• Passage to read:
== Segment start ==

Gift of Life
Spring is party time on many college campuses. But somehow Villanova University football coach Andy Talley always manages to come up with a hefty roster of would-be bone marrow donors in his bi-annual drive benefiting the National Marrow Donor Program (marrow.org).
Talley has been involved with the program for 13 years, but this is only the second time his efforts have produced a match. Out of 20 million-plus registered potential donors, only about 250 matches are found each year. (A transplant requires matching tissue types between patient and donor. Tissue types are inherited; but 70 percent of patients don’t have a matched donor in their family.)
In April of last year, Joe Marcoux, a Villanova freshman at the time, was weeded out of 400 registrants as a potential one-in-15 match. Every time he was tested, he advanced further and further into the process. Finally, in October, he found out that he was exactly what the patient was looking for.

== Segment end ==

(Saved entries)
== Segment start ==

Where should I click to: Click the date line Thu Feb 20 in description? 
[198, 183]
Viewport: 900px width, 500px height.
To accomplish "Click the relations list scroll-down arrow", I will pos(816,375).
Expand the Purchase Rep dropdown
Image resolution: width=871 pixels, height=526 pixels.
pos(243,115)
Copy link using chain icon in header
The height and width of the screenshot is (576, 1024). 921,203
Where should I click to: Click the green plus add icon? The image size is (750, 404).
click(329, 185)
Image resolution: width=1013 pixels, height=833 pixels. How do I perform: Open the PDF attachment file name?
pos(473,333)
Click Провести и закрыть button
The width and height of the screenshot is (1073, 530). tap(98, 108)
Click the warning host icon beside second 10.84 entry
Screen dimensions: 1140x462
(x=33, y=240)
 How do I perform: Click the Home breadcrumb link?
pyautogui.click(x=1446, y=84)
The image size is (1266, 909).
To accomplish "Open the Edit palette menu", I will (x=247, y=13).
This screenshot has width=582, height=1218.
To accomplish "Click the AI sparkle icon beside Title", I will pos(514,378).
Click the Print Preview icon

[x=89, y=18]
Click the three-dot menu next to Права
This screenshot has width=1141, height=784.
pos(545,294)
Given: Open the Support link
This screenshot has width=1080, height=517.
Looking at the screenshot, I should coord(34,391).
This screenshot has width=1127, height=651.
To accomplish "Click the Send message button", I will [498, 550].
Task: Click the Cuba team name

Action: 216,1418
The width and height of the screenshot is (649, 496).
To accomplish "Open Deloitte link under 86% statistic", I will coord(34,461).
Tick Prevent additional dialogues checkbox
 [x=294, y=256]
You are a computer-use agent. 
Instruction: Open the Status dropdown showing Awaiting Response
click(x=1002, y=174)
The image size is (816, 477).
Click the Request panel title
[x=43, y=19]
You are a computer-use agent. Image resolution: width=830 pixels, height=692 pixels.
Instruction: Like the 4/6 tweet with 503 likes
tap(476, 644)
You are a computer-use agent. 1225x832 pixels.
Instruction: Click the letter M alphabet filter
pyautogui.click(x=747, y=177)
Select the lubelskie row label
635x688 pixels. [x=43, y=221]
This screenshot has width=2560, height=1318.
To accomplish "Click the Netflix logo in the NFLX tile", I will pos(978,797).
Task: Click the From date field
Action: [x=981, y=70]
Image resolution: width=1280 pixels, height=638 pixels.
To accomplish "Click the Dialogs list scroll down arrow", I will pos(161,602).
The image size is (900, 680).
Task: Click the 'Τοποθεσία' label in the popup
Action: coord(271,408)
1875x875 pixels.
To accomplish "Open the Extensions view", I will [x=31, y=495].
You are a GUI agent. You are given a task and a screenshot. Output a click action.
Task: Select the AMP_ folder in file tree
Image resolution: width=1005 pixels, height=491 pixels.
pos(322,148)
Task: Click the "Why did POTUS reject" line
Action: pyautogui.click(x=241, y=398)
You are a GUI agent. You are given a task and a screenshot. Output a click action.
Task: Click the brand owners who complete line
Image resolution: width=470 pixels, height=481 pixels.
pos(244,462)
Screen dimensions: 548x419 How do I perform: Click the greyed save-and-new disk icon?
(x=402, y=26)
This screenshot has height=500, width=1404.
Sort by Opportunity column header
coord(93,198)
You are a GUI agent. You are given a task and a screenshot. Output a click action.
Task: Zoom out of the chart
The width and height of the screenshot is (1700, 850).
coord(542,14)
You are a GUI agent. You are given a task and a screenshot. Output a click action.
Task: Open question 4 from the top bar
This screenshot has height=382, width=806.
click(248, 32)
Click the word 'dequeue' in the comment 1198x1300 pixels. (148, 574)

== Segment end ==

• Required tasks:
(1) Answer these questions from the bone marrow passage:
(a) For how many years has Andy Talley been involved with the donor program?
(b) What share of patients lack a matched donor in their family?
(c) In which month did Joe Marcoux find out he was exactly what the patient needed?
(2) Decide whether each statement agrees with the bone marrow passage, answering yes or no and quoting the words that settle it:
(a) Only about 250 matches are found each year.
(b) Joe Marcoux was a senior when he was first picked out as a possible match.
(c) Talley's drive produced a match for the first time.
(3) Carry on the bone marrow passage, picking up right after its final sentence.

• Answers for the exercise:
(1)
(a) 13 years
(b) 70 percent
(c) October

(2)
(a) Yes: "only about 250 matches are found each year"
(b) No: "a Villanova freshman at the time"
(c) No: "this is only the second time his efforts have produced a match"

(3)
The week before the transplant, Marcoux received injections that left him feeling nauseous and unable to sleep comfortably because his bones ached terribly. During the 7 ½-hour procedure, blood was taken from his left arm, stripped of blood-forming cells, and then pumped back into his right arm. Twelve hours later, his anonymous recipient underwent her half of the procedure.
Marcoux has received word that the recipient—a mother of three with acute leukemia—is doing OK. Should she continue to thrive, Marcoux will have the chance to meet her next year. He has mixed feelings about the anonymity.
“If I knew the person I was donating to and the process didn’t end positively, I would’ve felt very bad,” he says. “This is pretty much the last chance for a lot of cancer victims.”